▶ PROVIDED RECORDS:

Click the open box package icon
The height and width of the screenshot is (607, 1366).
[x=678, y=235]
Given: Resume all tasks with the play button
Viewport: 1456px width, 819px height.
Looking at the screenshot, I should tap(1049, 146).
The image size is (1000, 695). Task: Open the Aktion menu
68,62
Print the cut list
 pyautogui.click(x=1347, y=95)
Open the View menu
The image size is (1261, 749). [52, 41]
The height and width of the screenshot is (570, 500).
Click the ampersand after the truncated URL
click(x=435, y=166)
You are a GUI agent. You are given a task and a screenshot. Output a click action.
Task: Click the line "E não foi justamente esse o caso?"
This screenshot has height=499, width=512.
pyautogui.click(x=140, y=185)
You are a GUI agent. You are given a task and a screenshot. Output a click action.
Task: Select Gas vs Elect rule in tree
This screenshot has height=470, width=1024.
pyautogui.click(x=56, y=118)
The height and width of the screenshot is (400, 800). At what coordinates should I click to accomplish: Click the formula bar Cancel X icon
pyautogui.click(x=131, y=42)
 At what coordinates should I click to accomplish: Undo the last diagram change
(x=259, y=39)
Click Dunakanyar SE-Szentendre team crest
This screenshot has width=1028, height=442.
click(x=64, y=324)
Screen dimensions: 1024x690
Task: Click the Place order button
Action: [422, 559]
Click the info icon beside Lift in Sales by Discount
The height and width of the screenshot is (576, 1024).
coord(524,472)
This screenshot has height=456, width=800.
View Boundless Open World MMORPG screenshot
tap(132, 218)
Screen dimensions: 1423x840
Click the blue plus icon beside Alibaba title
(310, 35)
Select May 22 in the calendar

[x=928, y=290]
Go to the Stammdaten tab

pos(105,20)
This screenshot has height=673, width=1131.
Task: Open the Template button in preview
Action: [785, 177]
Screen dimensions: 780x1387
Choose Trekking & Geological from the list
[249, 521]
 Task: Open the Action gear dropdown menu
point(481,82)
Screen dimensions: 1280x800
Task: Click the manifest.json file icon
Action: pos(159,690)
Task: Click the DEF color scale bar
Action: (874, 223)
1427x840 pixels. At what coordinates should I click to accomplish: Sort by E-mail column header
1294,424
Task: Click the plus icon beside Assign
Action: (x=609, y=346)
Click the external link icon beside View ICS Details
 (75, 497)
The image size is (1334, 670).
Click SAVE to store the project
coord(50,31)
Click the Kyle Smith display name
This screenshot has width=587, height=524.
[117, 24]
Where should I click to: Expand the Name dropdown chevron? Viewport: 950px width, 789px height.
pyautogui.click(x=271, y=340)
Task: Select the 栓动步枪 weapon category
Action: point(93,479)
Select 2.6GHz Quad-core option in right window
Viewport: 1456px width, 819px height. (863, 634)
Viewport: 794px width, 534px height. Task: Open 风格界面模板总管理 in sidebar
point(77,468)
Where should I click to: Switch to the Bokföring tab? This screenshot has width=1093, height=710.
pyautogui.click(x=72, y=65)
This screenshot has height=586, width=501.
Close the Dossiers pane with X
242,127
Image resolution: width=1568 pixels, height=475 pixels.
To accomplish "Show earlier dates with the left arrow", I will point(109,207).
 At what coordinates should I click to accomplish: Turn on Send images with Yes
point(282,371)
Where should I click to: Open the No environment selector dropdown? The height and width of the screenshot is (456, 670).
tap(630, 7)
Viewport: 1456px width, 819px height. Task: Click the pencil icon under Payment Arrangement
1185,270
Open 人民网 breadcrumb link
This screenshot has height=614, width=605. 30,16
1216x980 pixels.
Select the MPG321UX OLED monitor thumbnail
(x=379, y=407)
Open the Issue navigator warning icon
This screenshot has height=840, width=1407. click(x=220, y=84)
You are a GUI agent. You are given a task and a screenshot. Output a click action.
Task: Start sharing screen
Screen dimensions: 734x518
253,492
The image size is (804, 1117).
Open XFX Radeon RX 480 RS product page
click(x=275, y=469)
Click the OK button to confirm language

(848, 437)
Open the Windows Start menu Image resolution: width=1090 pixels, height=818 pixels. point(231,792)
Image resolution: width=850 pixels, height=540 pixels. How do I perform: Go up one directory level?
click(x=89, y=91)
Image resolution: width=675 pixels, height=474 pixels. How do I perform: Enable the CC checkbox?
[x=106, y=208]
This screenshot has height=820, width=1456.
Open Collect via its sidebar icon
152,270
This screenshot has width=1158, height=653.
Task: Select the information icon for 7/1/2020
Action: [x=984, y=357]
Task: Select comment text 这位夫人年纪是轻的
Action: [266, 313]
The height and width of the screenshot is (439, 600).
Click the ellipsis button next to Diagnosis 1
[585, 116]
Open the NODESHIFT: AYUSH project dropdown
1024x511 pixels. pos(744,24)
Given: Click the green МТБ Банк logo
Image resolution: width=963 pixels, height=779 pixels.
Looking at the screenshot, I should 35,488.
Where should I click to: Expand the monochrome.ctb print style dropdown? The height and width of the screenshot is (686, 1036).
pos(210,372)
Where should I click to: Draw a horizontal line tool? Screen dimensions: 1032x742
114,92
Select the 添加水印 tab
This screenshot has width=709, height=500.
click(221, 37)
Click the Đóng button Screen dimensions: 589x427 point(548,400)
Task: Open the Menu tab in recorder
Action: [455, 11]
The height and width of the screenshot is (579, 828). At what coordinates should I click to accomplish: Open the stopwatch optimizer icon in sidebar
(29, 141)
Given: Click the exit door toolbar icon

▶ INSTRUCTIONS TO FOLLOW: Reproduce every line of the listing above without any changes.

▶ THE RESPONSE:
Click the open box package icon
The height and width of the screenshot is (607, 1366).
[x=678, y=235]
Given: Resume all tasks with the play button
Viewport: 1456px width, 819px height.
Looking at the screenshot, I should tap(1049, 146).
The image size is (1000, 695). Task: Open the Aktion menu
68,62
Print the cut list
 pyautogui.click(x=1347, y=95)
Open the View menu
The image size is (1261, 749). [52, 41]
The height and width of the screenshot is (570, 500).
Click the ampersand after the truncated URL
click(x=435, y=166)
You are a GUI agent. You are given a task and a screenshot. Output a click action.
Task: Click the line "E não foi justamente esse o caso?"
This screenshot has height=499, width=512.
pyautogui.click(x=140, y=185)
You are a GUI agent. You are given a task and a screenshot. Output a click action.
Task: Select Gas vs Elect rule in tree
This screenshot has height=470, width=1024.
pyautogui.click(x=56, y=118)
The height and width of the screenshot is (400, 800). At what coordinates should I click to accomplish: Click the formula bar Cancel X icon
pyautogui.click(x=131, y=42)
 At what coordinates should I click to accomplish: Undo the last diagram change
(x=259, y=39)
Click Dunakanyar SE-Szentendre team crest
This screenshot has width=1028, height=442.
click(x=64, y=324)
Screen dimensions: 1024x690
Task: Click the Place order button
Action: [422, 559]
Click the info icon beside Lift in Sales by Discount
The height and width of the screenshot is (576, 1024).
coord(524,472)
This screenshot has height=456, width=800.
View Boundless Open World MMORPG screenshot
tap(132, 218)
Screen dimensions: 1423x840
Click the blue plus icon beside Alibaba title
(310, 35)
Select May 22 in the calendar

[x=928, y=290]
Go to the Stammdaten tab

pos(105,20)
This screenshot has height=673, width=1131.
Task: Open the Template button in preview
Action: [785, 177]
Screen dimensions: 780x1387
Choose Trekking & Geological from the list
[249, 521]
 Task: Open the Action gear dropdown menu
point(481,82)
Screen dimensions: 1280x800
Task: Click the manifest.json file icon
Action: pos(159,690)
Task: Click the DEF color scale bar
Action: (874, 223)
1427x840 pixels. At what coordinates should I click to accomplish: Sort by E-mail column header
1294,424
Task: Click the plus icon beside Assign
Action: (x=609, y=346)
Click the external link icon beside View ICS Details
 (75, 497)
The image size is (1334, 670).
Click SAVE to store the project
coord(50,31)
Click the Kyle Smith display name
This screenshot has width=587, height=524.
[117, 24]
Where should I click to: Expand the Name dropdown chevron? Viewport: 950px width, 789px height.
pyautogui.click(x=271, y=340)
Task: Select the 栓动步枪 weapon category
Action: point(93,479)
Select 2.6GHz Quad-core option in right window
Viewport: 1456px width, 819px height. (863, 634)
Viewport: 794px width, 534px height. Task: Open 风格界面模板总管理 in sidebar
point(77,468)
Where should I click to: Switch to the Bokföring tab? This screenshot has width=1093, height=710.
pyautogui.click(x=72, y=65)
This screenshot has height=586, width=501.
Close the Dossiers pane with X
242,127
Image resolution: width=1568 pixels, height=475 pixels.
To accomplish "Show earlier dates with the left arrow", I will point(109,207).
 At what coordinates should I click to accomplish: Turn on Send images with Yes
point(282,371)
Where should I click to: Open the No environment selector dropdown? The height and width of the screenshot is (456, 670).
tap(630, 7)
Viewport: 1456px width, 819px height. Task: Click the pencil icon under Payment Arrangement
1185,270
Open 人民网 breadcrumb link
This screenshot has height=614, width=605. 30,16
1216x980 pixels.
Select the MPG321UX OLED monitor thumbnail
(x=379, y=407)
Open the Issue navigator warning icon
This screenshot has height=840, width=1407. click(x=220, y=84)
You are a GUI agent. You are given a task and a screenshot. Output a click action.
Task: Start sharing screen
Screen dimensions: 734x518
253,492
The image size is (804, 1117).
Open XFX Radeon RX 480 RS product page
click(x=275, y=469)
Click the OK button to confirm language

(848, 437)
Open the Windows Start menu Image resolution: width=1090 pixels, height=818 pixels. point(231,792)
Image resolution: width=850 pixels, height=540 pixels. How do I perform: Go up one directory level?
click(x=89, y=91)
Image resolution: width=675 pixels, height=474 pixels. How do I perform: Enable the CC checkbox?
[x=106, y=208]
This screenshot has height=820, width=1456.
Open Collect via its sidebar icon
152,270
This screenshot has width=1158, height=653.
Task: Select the information icon for 7/1/2020
Action: [x=984, y=357]
Task: Select comment text 这位夫人年纪是轻的
Action: [266, 313]
The height and width of the screenshot is (439, 600).
Click the ellipsis button next to Diagnosis 1
[585, 116]
Open the NODESHIFT: AYUSH project dropdown
1024x511 pixels. pos(744,24)
Given: Click the green МТБ Банк logo
Image resolution: width=963 pixels, height=779 pixels.
Looking at the screenshot, I should 35,488.
Where should I click to: Expand the monochrome.ctb print style dropdown? The height and width of the screenshot is (686, 1036).
pos(210,372)
Where should I click to: Draw a horizontal line tool? Screen dimensions: 1032x742
114,92
Select the 添加水印 tab
This screenshot has width=709, height=500.
click(221, 37)
Click the Đóng button Screen dimensions: 589x427 point(548,400)
Task: Open the Menu tab in recorder
Action: [455, 11]
The height and width of the screenshot is (579, 828). At what coordinates should I click to accomplish: Open the stopwatch optimizer icon in sidebar
(29, 141)
Given: Click the exit door toolbar icon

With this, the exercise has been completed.